Document
◇ ◇ ◇

Every political campaign I’ve worked on had a candidate and staff that complained incessantly about their campaign’s news coverage. One nasty news story could get a reporter barred from future interviews. But what candidates and campaign managers feared most — more than being on the receiving end of a negative story — was getting ignored by the media. Nothing kills a campaign faster than not being covered. Advertising and door-knocking can help build name recognition and promote a candidate’s core messages, but the credibility and visibility conveyed to a campaign through a national news media filter is irreplaceable — even in the age of social media.
How do we know news media coverage matters? We will need data.
The following is a very preliminary look at this question regarding news media influence on political candidate support. Using APIs to query a GDELT Project database on daily cable TV news coverage from January 4 to August 6, 2019, and downloading Democratic nomination polling data from RealClearPolitics’ data repository, I conducted a time-series analysis (vector autoregression) to determine whether or not changes in the volume of a candidate’s cable news coverage causes changes in a candidate’s popular support.
Spoiler alert: Changes in the volume of cable news coverage causes changes in candidate popularity, but the effect size is small.

◇ ◇ ◇

Recorded data
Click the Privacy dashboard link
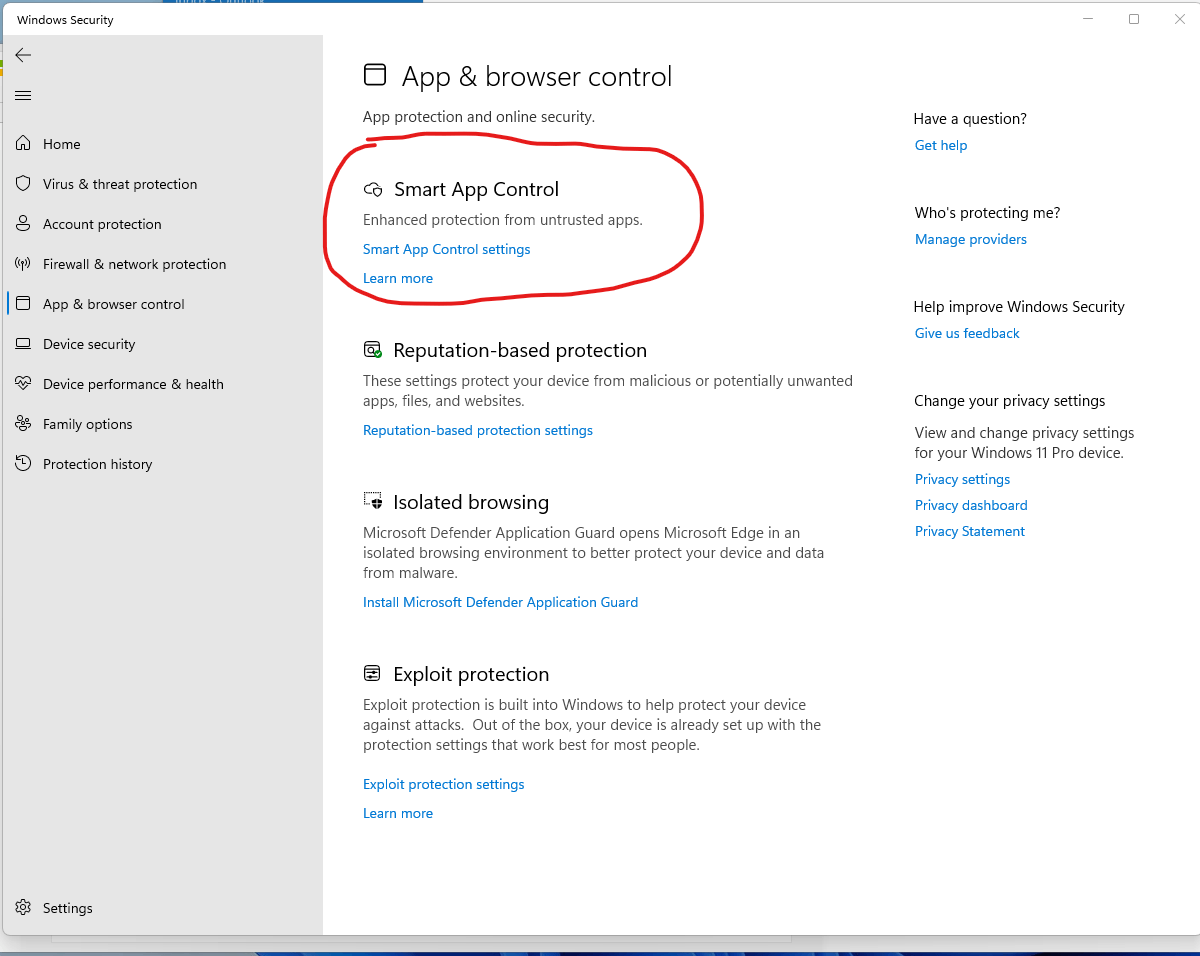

◇ ◇ ◇

Requirements
A) Condense the paragraph that begins "The following is a very preliminary look" in the text on news coverage and candidate support, keeping its main facts.
B) From the text on news coverage and candidate support, reproduce the passage that begins at the words "Every political campaign" and stops after the words "of social media.".

Solutions below
A) This is an early look at whether news media coverage affects support for political candidates. Daily cable TV news coverage from January 4 to August 6, 2019, was drawn from a GDELT Project database through APIs. Democratic nomination polling data came from RealClearPolitics' data repository. A vector autoregression time-series analysis then tested whether changes in the volume of a candidate's cable news coverage cause changes in that candidate's popular support.

B)
Every political campaign I’ve worked on had a candidate and staff that complained incessantly about their campaign’s news coverage. One nasty news story could get a reporter barred from future interviews. But what candidates and campaign managers feared most — more than being on the receiving end of a negative story — was getting ignored by the media. Nothing kills a campaign faster than not being covered. Advertising and door-knocking can help build name recognition and promote a candidate’s core messages, but the credibility and visibility conveyed to a campaign through a national news media filter is irreplaceable — even in the age of social media.